Radio astronomers have discovered pulsars in four more globular clusters--the giant, spherical collections of stars surrounding the center of the Milky Way galaxy--bringing the total of pulsar-bearing clusters to 16. The discoveries may help solve the puzzle of why some globular clusters contain lots of pulsars, whereas others lack them altogether. This, in turn, will shed light on the evolution of the clusters, which are the oldest objects in the Milky Way. Surprisingly, one of the new pulsars also seems to have a big planet orbiting it.
Since 1967, astronomers have found more than 1000 pulsars--rapidly spinning, compact neutron stars that spew out two beams of radio waves--in the flattened disk of the Milky Way galaxy. But pulsars weren't discovered in globular clusters until the early 1990s, and finding new ones is difficult because of the unknown "smearing" of pulses by the interstellar medium. Moreover, most globular cluster pulsars are part of a binary system, so the pulse frequency constantly changes due to the Doppler effect.
Now, a team led by Nichi D'Amico of Bologna Observatory, Italy, has used supercomputers to perform a wholesale search for new pulsars in globular clusters. The researchers found a total of four new binary millisecond pulsars, each in a different globular cluster, they report in a paper accepted by Astrophysical Journal Letters; recently, they have discovered two more in one of the clusters, says team member Andrew Lyne of the University of Manchester, United Kingdom.
"The discovery of these new systems represents a new stage in pulsar searches," says Ben Stappers of the University of Amsterdam. Thanks to the new search technique, many more globular cluster pulsars are expected to be found in the near future, says Stappers. Not only do the recent pulsar observations make it possible for researchers to do better statistics on pulsars, but they also reveal details about the three-dimensional distribution of interstellar gas in the galaxy.

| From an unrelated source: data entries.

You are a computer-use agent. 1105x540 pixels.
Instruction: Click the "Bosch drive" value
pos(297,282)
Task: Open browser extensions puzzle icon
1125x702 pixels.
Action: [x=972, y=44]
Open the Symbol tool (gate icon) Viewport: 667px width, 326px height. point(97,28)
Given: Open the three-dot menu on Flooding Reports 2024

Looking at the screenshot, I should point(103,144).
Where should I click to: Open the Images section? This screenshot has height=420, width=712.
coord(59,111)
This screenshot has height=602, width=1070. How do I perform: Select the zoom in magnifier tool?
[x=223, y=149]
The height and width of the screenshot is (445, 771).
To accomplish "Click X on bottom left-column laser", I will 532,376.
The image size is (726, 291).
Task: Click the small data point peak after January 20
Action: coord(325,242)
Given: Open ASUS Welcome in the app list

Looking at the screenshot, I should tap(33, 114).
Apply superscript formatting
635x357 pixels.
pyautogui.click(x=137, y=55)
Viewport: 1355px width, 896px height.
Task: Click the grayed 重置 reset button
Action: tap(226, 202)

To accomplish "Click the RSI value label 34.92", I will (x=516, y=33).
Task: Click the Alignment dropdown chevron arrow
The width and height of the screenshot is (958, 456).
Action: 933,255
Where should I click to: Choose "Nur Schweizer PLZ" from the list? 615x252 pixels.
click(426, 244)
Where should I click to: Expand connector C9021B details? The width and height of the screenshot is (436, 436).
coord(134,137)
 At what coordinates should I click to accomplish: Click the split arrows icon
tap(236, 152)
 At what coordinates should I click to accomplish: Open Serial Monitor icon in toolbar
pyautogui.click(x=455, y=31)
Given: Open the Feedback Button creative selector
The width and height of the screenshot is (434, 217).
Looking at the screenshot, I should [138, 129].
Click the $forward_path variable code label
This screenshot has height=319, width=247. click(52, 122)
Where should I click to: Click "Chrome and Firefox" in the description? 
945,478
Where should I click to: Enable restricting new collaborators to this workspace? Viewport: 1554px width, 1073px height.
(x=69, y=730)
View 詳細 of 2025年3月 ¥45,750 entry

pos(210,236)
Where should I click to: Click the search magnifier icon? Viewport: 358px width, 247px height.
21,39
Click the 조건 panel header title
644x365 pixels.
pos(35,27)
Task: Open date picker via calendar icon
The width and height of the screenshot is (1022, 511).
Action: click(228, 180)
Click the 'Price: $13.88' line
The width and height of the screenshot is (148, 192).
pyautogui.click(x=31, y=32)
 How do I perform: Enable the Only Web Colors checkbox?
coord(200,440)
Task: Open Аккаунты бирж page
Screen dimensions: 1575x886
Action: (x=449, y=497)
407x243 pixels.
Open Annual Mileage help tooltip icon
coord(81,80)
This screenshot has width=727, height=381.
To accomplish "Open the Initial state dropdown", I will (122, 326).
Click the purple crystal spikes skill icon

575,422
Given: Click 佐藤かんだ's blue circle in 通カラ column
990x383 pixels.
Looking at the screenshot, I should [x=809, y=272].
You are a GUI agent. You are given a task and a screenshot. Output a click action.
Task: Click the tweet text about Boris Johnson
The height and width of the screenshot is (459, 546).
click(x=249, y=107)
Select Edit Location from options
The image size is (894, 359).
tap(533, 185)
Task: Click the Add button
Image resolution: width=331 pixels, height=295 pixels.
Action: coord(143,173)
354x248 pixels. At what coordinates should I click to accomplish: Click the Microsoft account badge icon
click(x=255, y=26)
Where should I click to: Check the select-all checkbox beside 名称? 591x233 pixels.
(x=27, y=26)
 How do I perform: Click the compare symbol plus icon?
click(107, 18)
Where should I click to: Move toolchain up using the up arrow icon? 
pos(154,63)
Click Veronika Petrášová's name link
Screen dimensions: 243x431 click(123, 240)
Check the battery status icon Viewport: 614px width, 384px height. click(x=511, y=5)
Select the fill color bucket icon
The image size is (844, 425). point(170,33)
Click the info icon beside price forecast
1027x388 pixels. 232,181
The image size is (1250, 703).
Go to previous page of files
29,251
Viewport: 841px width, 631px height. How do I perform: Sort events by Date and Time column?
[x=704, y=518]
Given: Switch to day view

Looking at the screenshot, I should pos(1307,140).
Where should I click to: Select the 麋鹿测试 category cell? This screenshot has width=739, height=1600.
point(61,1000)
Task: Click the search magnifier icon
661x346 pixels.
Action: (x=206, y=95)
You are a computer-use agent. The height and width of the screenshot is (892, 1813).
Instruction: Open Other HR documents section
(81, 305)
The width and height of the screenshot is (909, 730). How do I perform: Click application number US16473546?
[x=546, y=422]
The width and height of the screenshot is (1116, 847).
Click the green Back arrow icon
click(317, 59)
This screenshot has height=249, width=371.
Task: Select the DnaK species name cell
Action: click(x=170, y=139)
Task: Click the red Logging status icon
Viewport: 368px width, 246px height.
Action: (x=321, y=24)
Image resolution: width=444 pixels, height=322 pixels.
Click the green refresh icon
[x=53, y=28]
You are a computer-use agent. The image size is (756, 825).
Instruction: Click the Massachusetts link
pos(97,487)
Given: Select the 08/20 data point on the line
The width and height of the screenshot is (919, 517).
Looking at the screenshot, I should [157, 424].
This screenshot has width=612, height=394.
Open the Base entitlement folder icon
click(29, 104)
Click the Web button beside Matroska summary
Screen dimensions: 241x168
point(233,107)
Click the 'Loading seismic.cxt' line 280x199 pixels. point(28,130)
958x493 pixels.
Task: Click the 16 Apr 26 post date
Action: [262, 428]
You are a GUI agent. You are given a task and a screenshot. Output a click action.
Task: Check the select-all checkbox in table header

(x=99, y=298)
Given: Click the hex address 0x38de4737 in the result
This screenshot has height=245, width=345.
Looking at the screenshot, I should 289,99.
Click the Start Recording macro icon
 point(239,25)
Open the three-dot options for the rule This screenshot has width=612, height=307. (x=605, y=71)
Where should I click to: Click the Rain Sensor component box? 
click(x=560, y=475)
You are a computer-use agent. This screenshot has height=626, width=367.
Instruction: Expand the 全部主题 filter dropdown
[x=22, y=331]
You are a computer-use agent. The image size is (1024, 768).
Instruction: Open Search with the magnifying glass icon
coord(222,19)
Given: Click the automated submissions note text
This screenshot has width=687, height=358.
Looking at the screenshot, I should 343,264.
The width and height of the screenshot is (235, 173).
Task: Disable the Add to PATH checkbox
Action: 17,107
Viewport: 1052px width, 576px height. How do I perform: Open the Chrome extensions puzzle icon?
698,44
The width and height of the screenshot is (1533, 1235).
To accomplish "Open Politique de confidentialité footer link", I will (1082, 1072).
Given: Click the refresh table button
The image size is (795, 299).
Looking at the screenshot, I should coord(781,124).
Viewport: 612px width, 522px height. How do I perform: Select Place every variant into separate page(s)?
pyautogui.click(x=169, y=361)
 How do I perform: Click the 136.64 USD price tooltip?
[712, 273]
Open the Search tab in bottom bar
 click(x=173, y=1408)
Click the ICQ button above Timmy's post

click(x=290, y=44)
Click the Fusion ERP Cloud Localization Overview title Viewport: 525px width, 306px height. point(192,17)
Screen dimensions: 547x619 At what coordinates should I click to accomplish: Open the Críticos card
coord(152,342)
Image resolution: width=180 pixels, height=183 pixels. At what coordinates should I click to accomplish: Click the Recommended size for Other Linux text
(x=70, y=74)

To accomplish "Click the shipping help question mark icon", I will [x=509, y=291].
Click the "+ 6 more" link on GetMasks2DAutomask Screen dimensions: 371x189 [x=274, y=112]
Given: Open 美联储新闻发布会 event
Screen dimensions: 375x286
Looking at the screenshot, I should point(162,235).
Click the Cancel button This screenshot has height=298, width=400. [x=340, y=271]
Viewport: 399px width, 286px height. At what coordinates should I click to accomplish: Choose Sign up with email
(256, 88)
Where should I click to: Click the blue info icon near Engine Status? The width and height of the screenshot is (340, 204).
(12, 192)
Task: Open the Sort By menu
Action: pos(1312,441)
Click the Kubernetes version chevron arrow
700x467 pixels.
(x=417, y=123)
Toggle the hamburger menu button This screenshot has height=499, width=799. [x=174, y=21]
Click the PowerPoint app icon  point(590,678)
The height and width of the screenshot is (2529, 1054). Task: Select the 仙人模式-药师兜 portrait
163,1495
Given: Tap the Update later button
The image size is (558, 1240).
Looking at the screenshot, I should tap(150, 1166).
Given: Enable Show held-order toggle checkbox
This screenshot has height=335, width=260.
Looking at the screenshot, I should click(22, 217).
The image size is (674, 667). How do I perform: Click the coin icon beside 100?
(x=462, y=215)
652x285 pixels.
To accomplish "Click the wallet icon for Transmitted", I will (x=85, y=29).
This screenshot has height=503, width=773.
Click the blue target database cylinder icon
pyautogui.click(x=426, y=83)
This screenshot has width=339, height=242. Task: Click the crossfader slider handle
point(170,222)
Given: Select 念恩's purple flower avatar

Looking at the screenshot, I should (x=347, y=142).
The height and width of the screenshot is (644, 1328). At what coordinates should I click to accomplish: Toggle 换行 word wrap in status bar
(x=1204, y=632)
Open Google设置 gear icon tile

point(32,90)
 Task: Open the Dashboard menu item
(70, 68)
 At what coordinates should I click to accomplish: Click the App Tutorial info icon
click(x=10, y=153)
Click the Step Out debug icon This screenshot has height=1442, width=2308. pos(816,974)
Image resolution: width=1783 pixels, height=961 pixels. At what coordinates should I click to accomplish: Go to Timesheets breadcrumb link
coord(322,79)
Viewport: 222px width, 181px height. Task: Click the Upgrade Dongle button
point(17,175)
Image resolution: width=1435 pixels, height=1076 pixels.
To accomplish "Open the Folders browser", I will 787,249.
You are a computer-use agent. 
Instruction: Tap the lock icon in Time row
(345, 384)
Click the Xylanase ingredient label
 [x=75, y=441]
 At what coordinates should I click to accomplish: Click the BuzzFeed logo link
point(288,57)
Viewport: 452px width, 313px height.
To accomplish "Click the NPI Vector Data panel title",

Another find worth delving into, Stappers says, is the new pulsar in NGC 6544, a globular cluster in the constellation Sagittarius the Archer, whose companion has a very low mass: It weighs in at just 10 times the mass of Jupiter. This mysterious companion doesn't have enough mass to be a star, Stappers says, so it may be a giant planet. "But it's not clear how a planetary system could survive in the dense environment of a globular cluster," he adds.